一口に「日本語」といっても、その歴史は長く、古くから残り伝わってきた書き言葉だけでも厖大な史料があって、それこそ簡単には見通し難いようにも見える対象ですね。こういう対象を、どのように眺めたり検討したりできるか。実際、どんなふうになさってきたか、ということを、この機会に伺ってみたいと思っています。
学術の歴史を検討するにあたって、その最重要の手段である言語を避けては通れません。そんなこともあって、私はいつ頃からか、今野さんのご著書や論文を探し読むようになりました。なかなか年季の入った読者です。『消された漱石――明治の日本語の探し方』(笠間書院、2008)や『振仮名の歴史』(集英社新書、2009)あたりからはじまって、『漢語辞書論攷』(港の人、2011)、『百年前の日本語――書きことばが揺れた時代』(岩波新書、2012)を読むころには、「どうも私はこの今野真二先生という人の書くものを、ともかく全部読んだほうがよさそうだ」と考えるようになっていたと思います。
私はしばしば、そんなふうにして、分野ごとの指南役、あるいは脳内ボードメンバーとでも申しましょうか、そういう存在を設定しているのです。そこで、誠に勝手ながら日本語の歴史については、今野さんの仕事を手がかりにして、参照されているものも含めて辿っていこうと考えたのでした。
そういう場合の常として、手元で今野さんの著作リストを作っています。これまで発表された論文やご著書には、どんなものがあるかを一望しようというわけです。手にして読んだものを中心に、ネットで調べたことも含めて、コンピュータでこしらえています。本については、単著をはじめ、その文庫版や、共著、編著を含めて、私が見落としていなければ、先日刊行された『日本語の教養100』(河出新書、2021)まで、64冊が登録されています。最初のご著書、『仮名表記論攷』(清文堂出版)が2001年ですから、本に限ってみても20年でこれだけのお仕事をされているわけです。

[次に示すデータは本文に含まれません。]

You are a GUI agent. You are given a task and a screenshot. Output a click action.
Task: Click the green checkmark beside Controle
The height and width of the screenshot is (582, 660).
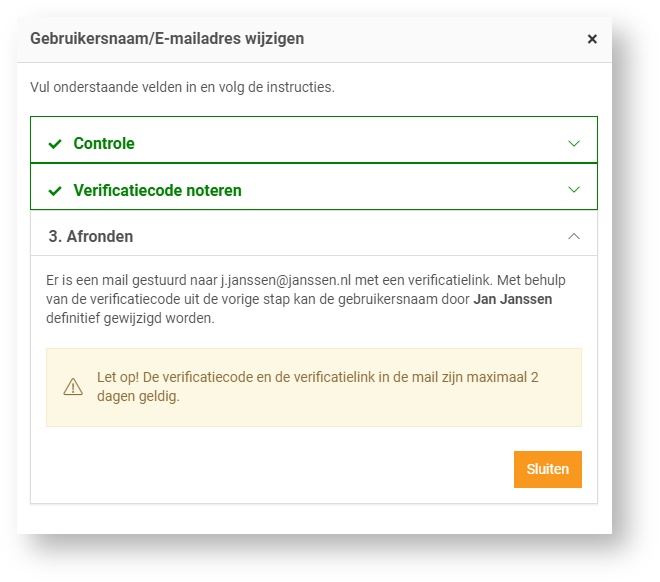pyautogui.click(x=55, y=144)
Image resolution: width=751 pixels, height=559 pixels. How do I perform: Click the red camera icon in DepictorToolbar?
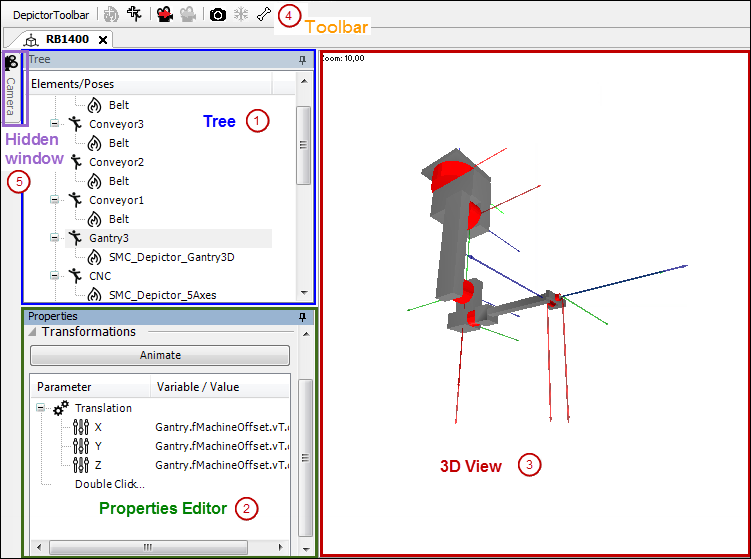(164, 15)
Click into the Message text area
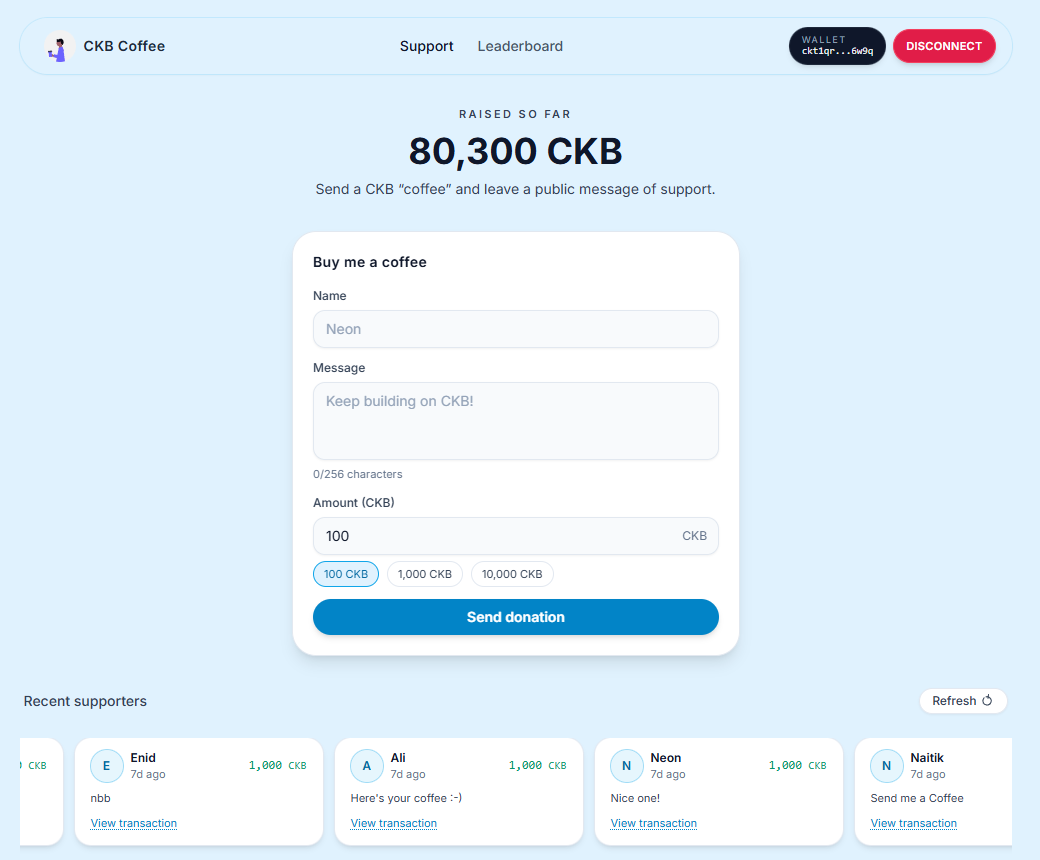The image size is (1040, 860). [x=516, y=421]
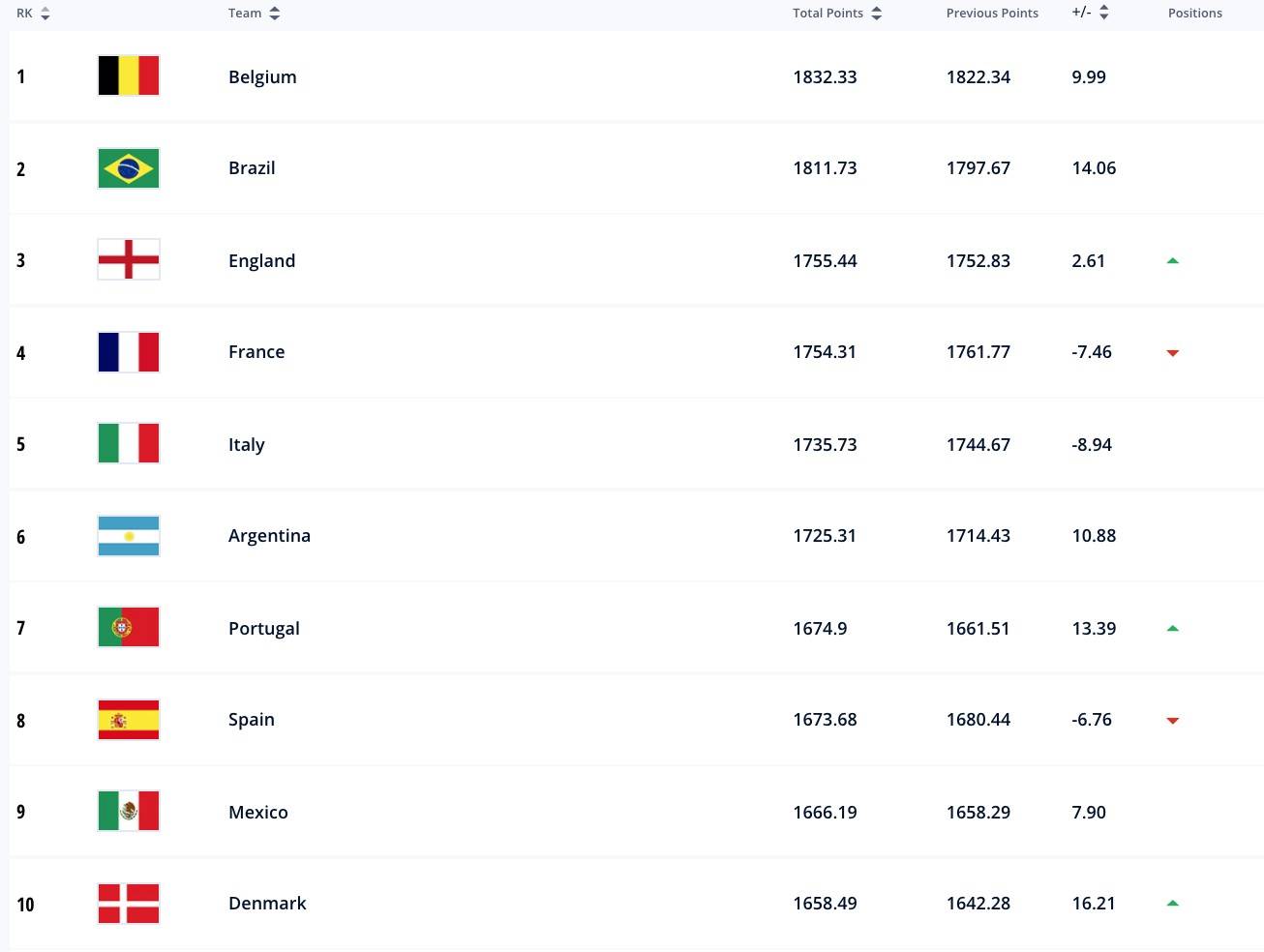
Task: Click the red down arrow next to France
Action: click(x=1172, y=353)
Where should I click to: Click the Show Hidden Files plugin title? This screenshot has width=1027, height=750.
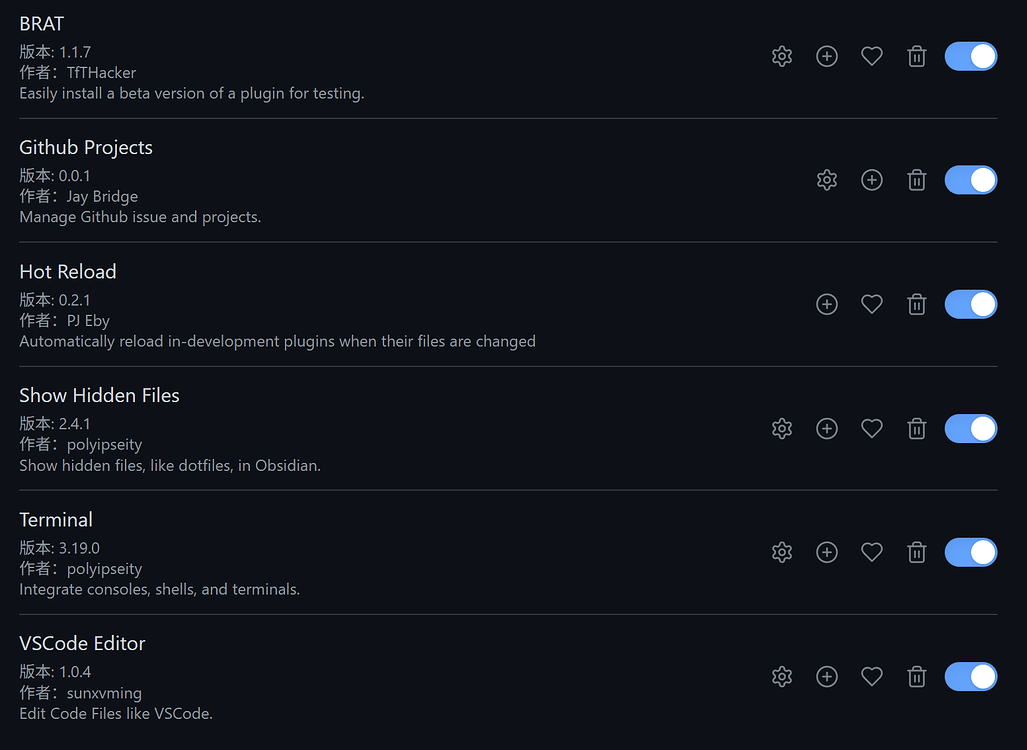99,395
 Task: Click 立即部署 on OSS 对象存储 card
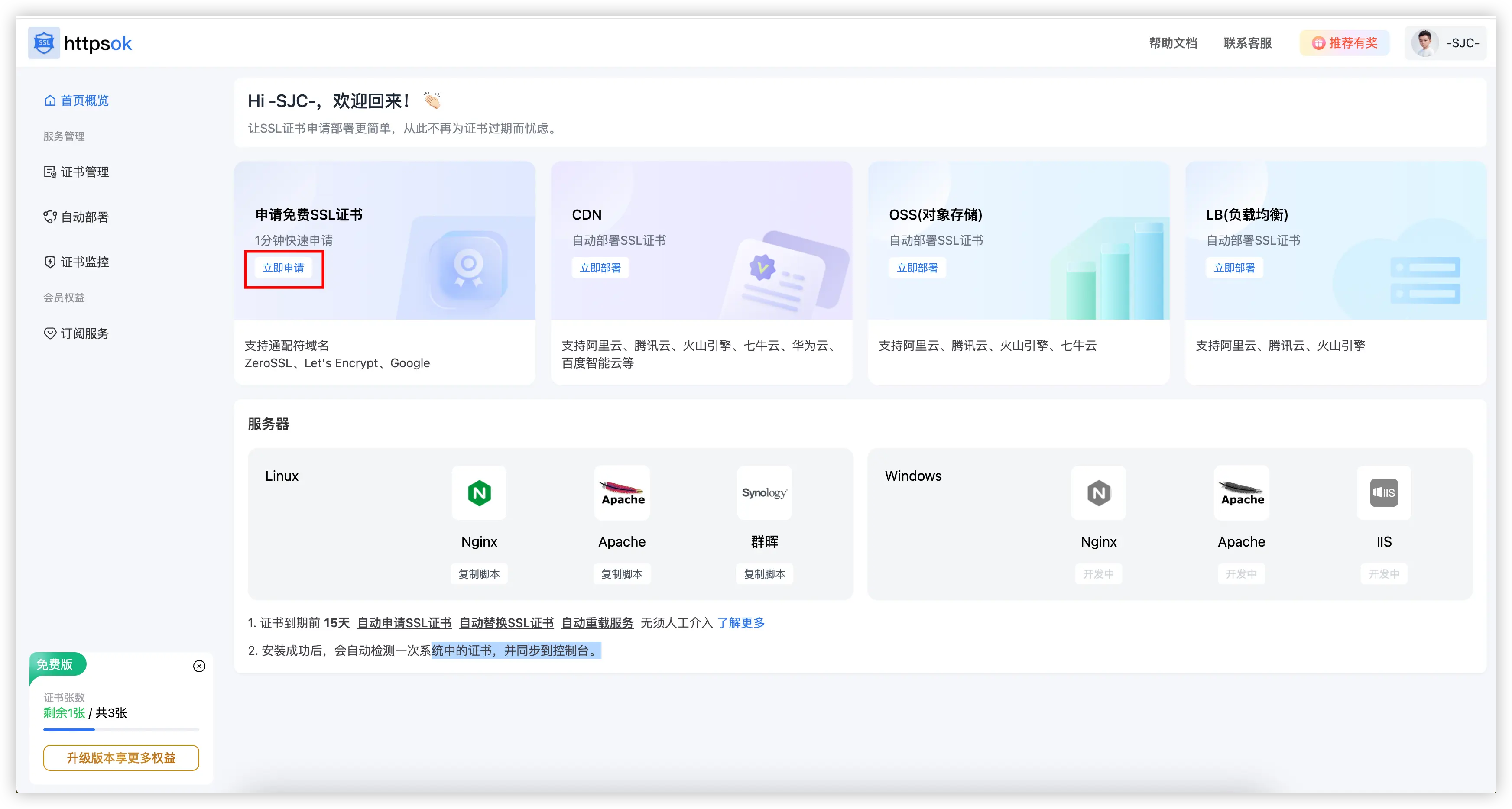tap(918, 268)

こうしてリストにしてみるといっそうよく分かることがあります。一つはそのお仕事のペースです。かねてから、今野さんは三人くらいいるのではないかと睨んでおりました。なにしろご著書だけを見ても、2009年以降は、毎年5、6冊を出しておられます。もっとも少なかった2012年でも3冊で、一等多かった2014年にいたっては9冊。月刊とまではいかないものの、平均するとほとんど隔月で本が出ている勘定。書店で新著を見かけるたび、「月刊今野先生だ」と冗談交じりに言っていたのですが、これには改めて驚きました。
他にも多作な著者がいないわけではありません。ただ、私が見ている範囲でのことではありますが、多くの場合、途中から自著の二番煎じ、三番煎じ、語り下ろしなどが増えてきて、どれがどの本か区別しがたくなるケースもままあります(そのやり方も、年間七万点以上という厖大な本が刊行され、流れ去ってゆく現在の出版環境を考えると、まったく無意味だとは思いません)。それに対して今野さんの本は、毎回新たな材料や見方を提示しておられるので、読者としては飛ばし読みができず、そのつどじっくり読むことになります。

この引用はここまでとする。